**What the task requires**.
Retype the records below exactly. Leave nothing out.

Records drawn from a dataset
=== Section Start ===
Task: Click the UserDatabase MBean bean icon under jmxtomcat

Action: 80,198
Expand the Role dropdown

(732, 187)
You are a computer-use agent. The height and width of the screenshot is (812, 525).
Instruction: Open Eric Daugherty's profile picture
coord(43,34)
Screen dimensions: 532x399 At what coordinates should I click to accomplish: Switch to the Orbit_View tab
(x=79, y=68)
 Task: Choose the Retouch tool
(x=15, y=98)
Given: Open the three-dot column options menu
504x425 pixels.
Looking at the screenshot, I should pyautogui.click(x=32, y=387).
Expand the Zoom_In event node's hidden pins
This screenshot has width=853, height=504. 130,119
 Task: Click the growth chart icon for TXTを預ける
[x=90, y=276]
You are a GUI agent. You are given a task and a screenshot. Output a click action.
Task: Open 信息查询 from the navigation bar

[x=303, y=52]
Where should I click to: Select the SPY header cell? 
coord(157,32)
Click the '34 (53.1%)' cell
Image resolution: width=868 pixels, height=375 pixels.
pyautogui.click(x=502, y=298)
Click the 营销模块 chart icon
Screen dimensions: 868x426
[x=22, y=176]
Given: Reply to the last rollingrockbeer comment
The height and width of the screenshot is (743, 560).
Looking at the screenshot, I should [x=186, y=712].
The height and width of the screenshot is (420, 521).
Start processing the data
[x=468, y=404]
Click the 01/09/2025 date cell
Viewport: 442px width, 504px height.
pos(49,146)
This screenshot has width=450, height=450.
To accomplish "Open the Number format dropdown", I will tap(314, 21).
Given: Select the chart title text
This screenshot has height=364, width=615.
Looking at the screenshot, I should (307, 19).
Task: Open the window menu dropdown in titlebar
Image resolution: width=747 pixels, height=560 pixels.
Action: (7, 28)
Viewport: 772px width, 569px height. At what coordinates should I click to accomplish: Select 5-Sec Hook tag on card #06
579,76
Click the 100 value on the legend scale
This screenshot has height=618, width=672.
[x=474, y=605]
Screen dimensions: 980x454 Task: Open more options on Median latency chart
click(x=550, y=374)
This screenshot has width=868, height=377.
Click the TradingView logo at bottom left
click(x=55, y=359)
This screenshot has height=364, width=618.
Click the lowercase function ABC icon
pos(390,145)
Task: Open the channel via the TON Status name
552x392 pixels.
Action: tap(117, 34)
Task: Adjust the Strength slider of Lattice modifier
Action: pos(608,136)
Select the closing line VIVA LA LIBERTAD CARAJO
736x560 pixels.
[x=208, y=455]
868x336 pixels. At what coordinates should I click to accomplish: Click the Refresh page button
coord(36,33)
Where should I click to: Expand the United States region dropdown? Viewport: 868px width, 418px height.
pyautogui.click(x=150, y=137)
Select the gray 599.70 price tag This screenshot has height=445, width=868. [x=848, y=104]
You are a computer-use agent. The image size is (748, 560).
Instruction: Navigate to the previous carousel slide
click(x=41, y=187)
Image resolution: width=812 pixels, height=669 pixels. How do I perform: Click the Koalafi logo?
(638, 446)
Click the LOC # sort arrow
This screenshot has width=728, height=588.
=== Section End ===
**Task solution**.
Task: Click the UserDatabase MBean bean icon under jmxtomcat

Action: 80,198
Expand the Role dropdown

(732, 187)
You are a computer-use agent. The height and width of the screenshot is (812, 525).
Instruction: Open Eric Daugherty's profile picture
coord(43,34)
Screen dimensions: 532x399 At what coordinates should I click to accomplish: Switch to the Orbit_View tab
(x=79, y=68)
 Task: Choose the Retouch tool
(x=15, y=98)
Given: Open the three-dot column options menu
504x425 pixels.
Looking at the screenshot, I should pyautogui.click(x=32, y=387).
Expand the Zoom_In event node's hidden pins
This screenshot has width=853, height=504. 130,119
 Task: Click the growth chart icon for TXTを預ける
[x=90, y=276]
You are a GUI agent. You are given a task and a screenshot. Output a click action.
Task: Open 信息查询 from the navigation bar

[x=303, y=52]
Where should I click to: Select the SPY header cell? 
coord(157,32)
Click the '34 (53.1%)' cell
Image resolution: width=868 pixels, height=375 pixels.
pyautogui.click(x=502, y=298)
Click the 营销模块 chart icon
Screen dimensions: 868x426
[x=22, y=176]
Given: Reply to the last rollingrockbeer comment
The height and width of the screenshot is (743, 560).
Looking at the screenshot, I should [x=186, y=712].
The height and width of the screenshot is (420, 521).
Start processing the data
[x=468, y=404]
Click the 01/09/2025 date cell
Viewport: 442px width, 504px height.
pos(49,146)
This screenshot has width=450, height=450.
To accomplish "Open the Number format dropdown", I will tap(314, 21).
Given: Select the chart title text
This screenshot has height=364, width=615.
Looking at the screenshot, I should (307, 19).
Task: Open the window menu dropdown in titlebar
Image resolution: width=747 pixels, height=560 pixels.
Action: (7, 28)
Viewport: 772px width, 569px height. At what coordinates should I click to accomplish: Select 5-Sec Hook tag on card #06
579,76
Click the 100 value on the legend scale
This screenshot has height=618, width=672.
[x=474, y=605]
Screen dimensions: 980x454 Task: Open more options on Median latency chart
click(x=550, y=374)
This screenshot has width=868, height=377.
Click the TradingView logo at bottom left
click(x=55, y=359)
This screenshot has height=364, width=618.
Click the lowercase function ABC icon
pos(390,145)
Task: Open the channel via the TON Status name
552x392 pixels.
Action: tap(117, 34)
Task: Adjust the Strength slider of Lattice modifier
Action: pos(608,136)
Select the closing line VIVA LA LIBERTAD CARAJO
736x560 pixels.
[x=208, y=455]
868x336 pixels. At what coordinates should I click to accomplish: Click the Refresh page button
coord(36,33)
Where should I click to: Expand the United States region dropdown? Viewport: 868px width, 418px height.
pyautogui.click(x=150, y=137)
Select the gray 599.70 price tag This screenshot has height=445, width=868. [x=848, y=104]
You are a computer-use agent. The image size is (748, 560).
Instruction: Navigate to the previous carousel slide
click(x=41, y=187)
Image resolution: width=812 pixels, height=669 pixels. How do I perform: Click the Koalafi logo?
(638, 446)
Click the LOC # sort arrow
This screenshot has width=728, height=588.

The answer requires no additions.